Le gouvernement ne cesse de placer les députés allemands au pied du mur et de leur extorquer leur consentement en brandissant la menace d’une crise sur des marchés anonymes ("Lehman, Lehman, Lehman"); crise qui provoquerait une catastrophe ("effet domino").
La solidarité sert les intérêts des banques privées
Qui dit perdant (la démocratie, l’Etat de droit, les citoyens), dit aussi gagnant. Ce sont les partisans de la centralisation, que Vaubel surnomme les "euromantiques". L’écrivain Hans Magnus Enzensberger parle lui de "monstres" : curateurs de leurs citoyens, qui désavouent à coup d’arguments moraux tous ces individus chauvins et anti-européens qui mettent en garde contre le coût d’une union où les riches paient pour les pauvres.Les intellectuels de gauche (de Jürgen Habermas à Joschka Fischer) volent au secours de l’élite politique des euromantiques en dénonçant une "re-nationalisation" de l’Europe, sans remarquer que leur pathos et leurs discours de solidarité servent les intérêts des capitaux financiers et des banques privées.
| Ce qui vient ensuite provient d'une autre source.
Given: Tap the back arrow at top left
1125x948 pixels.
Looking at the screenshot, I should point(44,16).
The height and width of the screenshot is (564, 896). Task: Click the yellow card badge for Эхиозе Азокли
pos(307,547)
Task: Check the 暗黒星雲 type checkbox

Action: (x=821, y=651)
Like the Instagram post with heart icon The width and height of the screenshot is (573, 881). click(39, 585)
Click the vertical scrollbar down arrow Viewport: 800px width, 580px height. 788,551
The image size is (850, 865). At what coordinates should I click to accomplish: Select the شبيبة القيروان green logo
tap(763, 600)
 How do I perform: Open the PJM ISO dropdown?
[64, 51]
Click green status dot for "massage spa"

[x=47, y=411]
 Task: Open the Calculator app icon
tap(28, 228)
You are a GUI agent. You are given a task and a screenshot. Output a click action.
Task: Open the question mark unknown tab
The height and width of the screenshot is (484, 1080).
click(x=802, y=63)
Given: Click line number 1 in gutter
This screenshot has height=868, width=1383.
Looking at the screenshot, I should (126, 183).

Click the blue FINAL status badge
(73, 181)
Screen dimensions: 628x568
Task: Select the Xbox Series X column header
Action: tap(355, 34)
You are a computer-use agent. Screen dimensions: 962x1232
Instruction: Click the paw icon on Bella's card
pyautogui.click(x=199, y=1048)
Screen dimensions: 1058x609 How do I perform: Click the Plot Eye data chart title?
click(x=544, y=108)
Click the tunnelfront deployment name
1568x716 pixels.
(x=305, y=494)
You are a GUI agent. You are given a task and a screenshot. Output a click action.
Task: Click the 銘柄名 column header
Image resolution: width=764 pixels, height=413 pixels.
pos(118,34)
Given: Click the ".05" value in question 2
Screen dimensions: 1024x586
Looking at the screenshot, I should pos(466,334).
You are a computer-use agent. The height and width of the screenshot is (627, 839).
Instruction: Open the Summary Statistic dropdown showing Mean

En réalité, au lieu de solidarité, il s’agit tant pour les intellectuels que pour les responsables politiques d’accroître leur influence au détriment des libertés civiles. L’idéologie centralisatrice va constamment à l’encontre de la concurrence, des contrôles démocratiques et de l’information des citoyens et s’abrite derrière un jargon incompréhensible d’acronymes (FESF, MES).
Le niveau de préoccupation qu’affiche l’ensemble des citoyens à l’égard d’un sujet traditionnellement aussi ennuyeux que l’Europe, nous montre bien qu’ils sentent que quelque chose est en train de se passer. Tant que la confiance ne sera pas revenue sur les marchés, notre seul espoir réside dans le tribunal constitutionnel suprême. Le 5 juillet, l’Europe sera à l’ordre du jour à Karlsruhe.